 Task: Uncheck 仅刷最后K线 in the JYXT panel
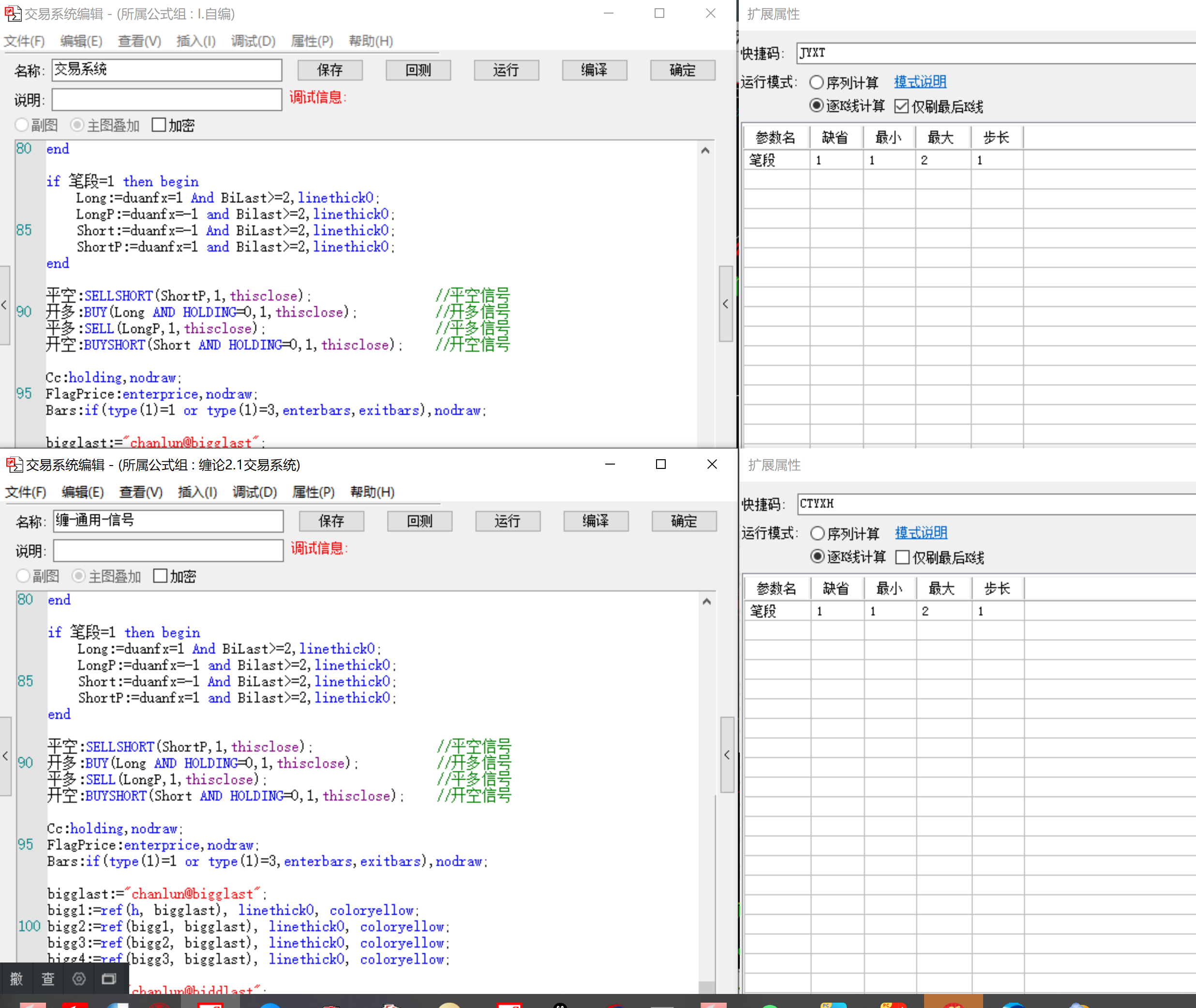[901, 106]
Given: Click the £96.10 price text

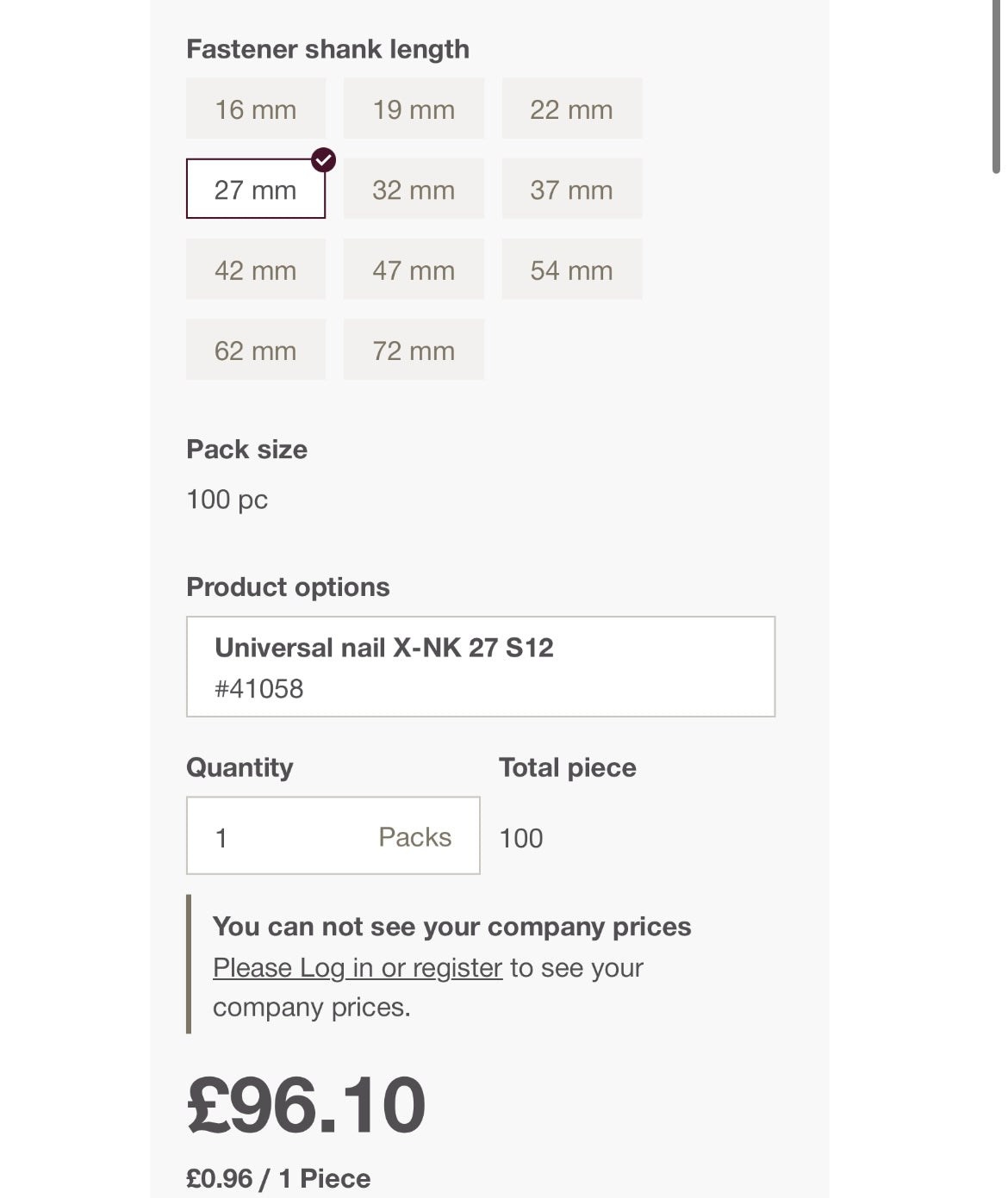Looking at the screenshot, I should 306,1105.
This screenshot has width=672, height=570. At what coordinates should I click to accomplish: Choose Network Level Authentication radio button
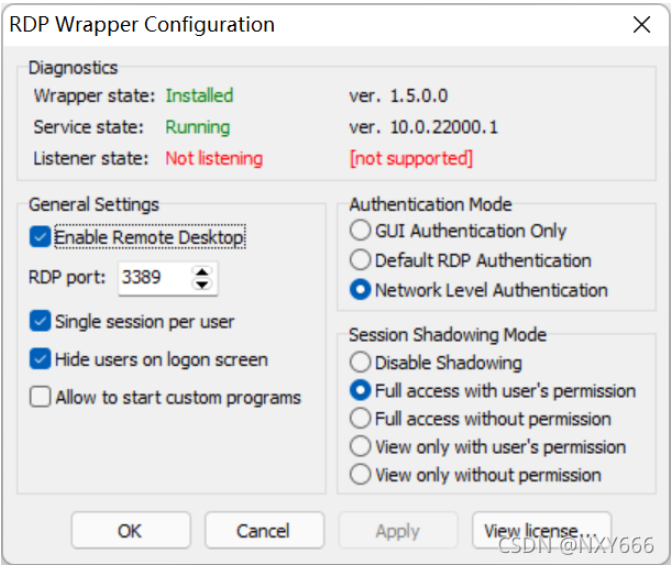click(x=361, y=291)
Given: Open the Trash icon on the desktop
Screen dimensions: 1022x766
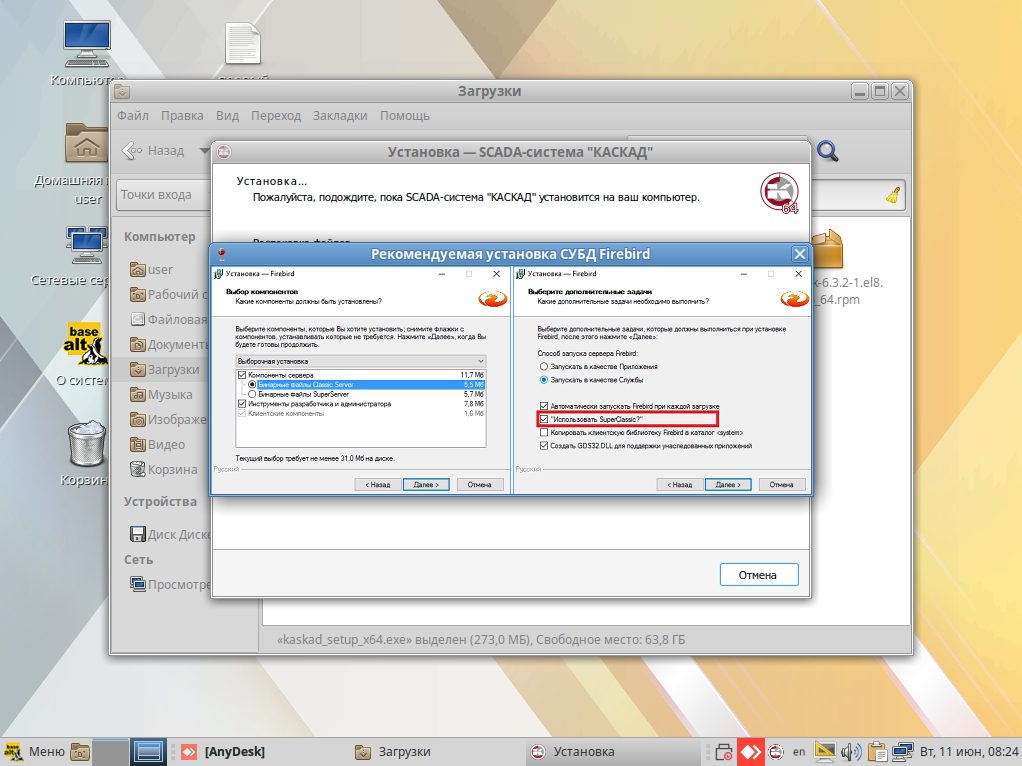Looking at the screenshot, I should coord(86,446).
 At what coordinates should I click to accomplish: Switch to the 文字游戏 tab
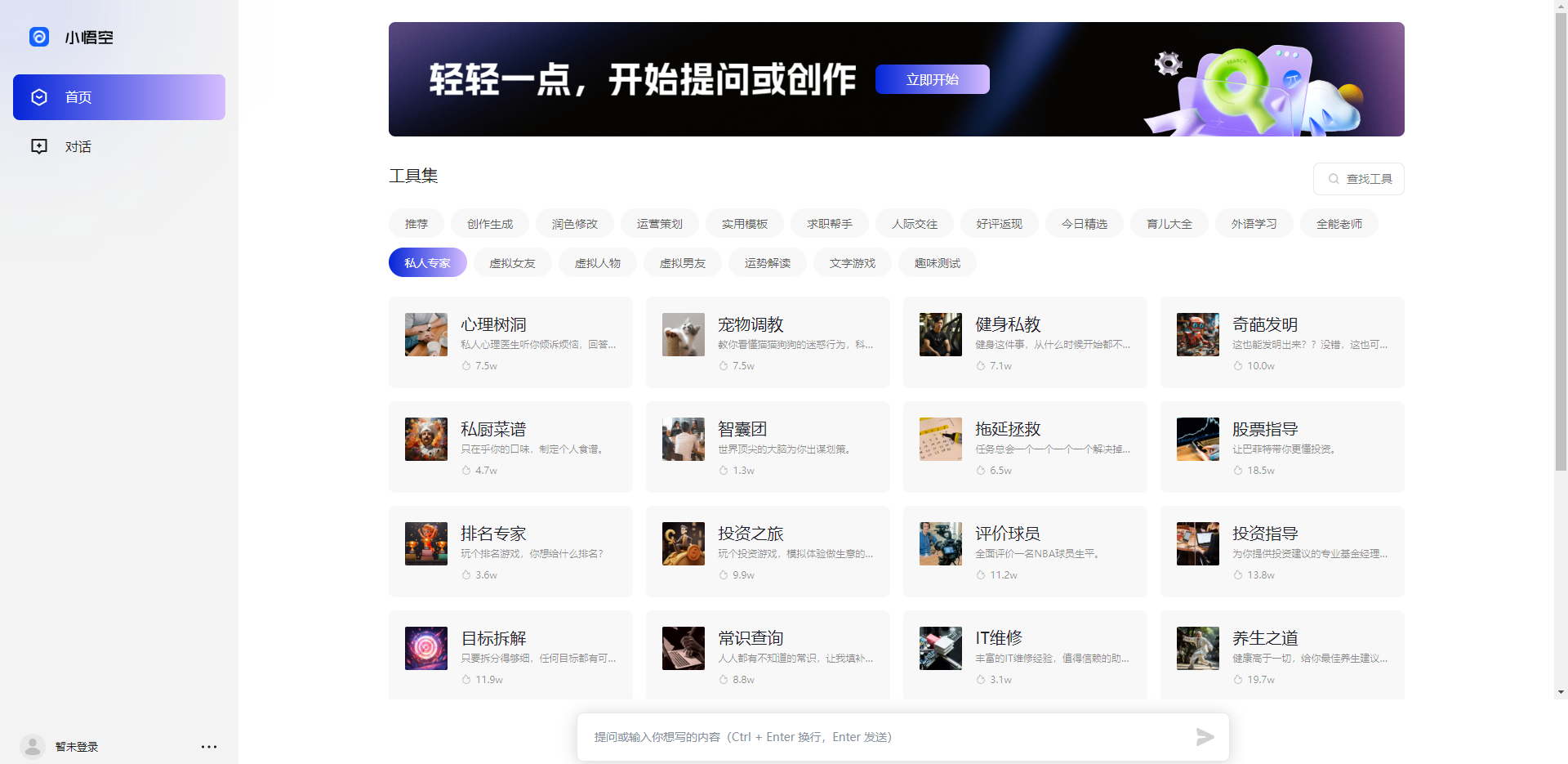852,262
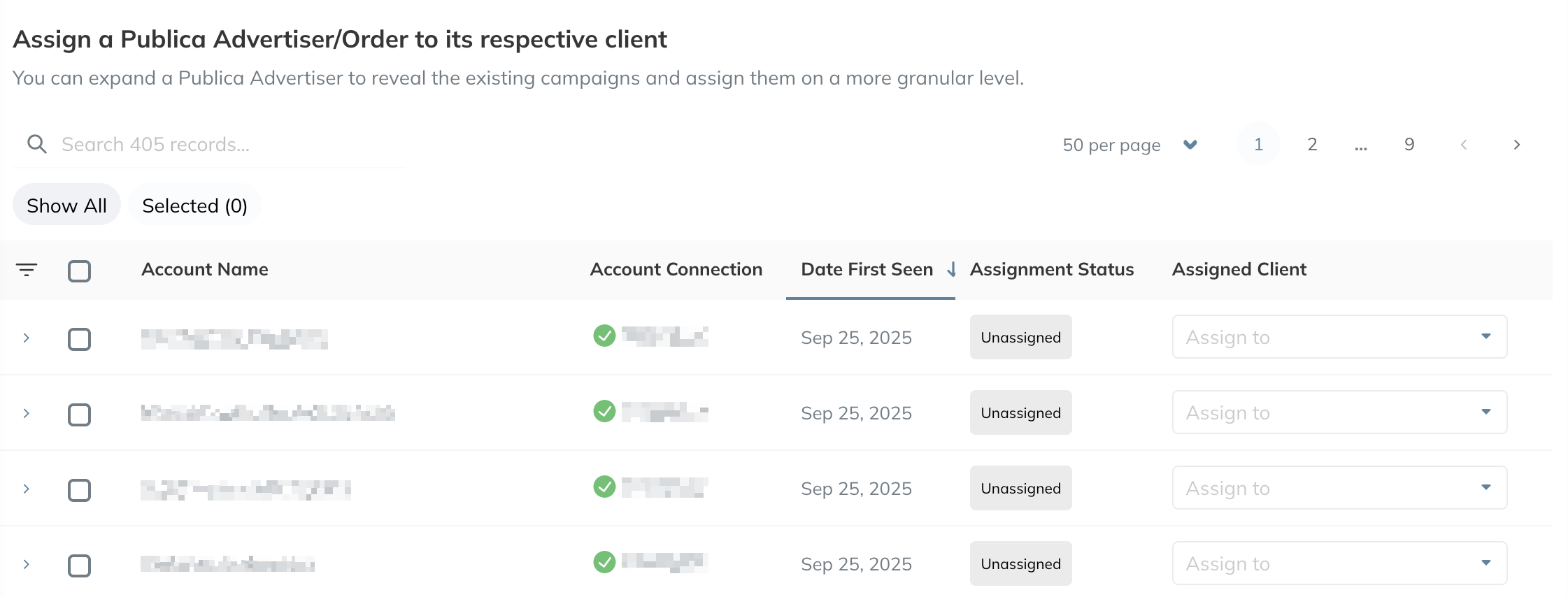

_____

Repeat the lines above with every "Given" switched to "Goal" and everything else unchanged. Leave the pictures out.

THE OUTPUT:
 Task: Uncheck 仅刷最后K线 in the JYXT panel
[901, 106]
Goal: Click the £96.10 price text

Looking at the screenshot, I should 306,1105.
This screenshot has width=672, height=570. At what coordinates should I click to accomplish: Choose Network Level Authentication radio button
click(x=361, y=291)
Goal: Open the Trash icon on the desktop
Screen dimensions: 1022x766
Looking at the screenshot, I should coord(86,446).
 At what coordinates should I click to accomplish: Switch to the 文字游戏 tab
852,262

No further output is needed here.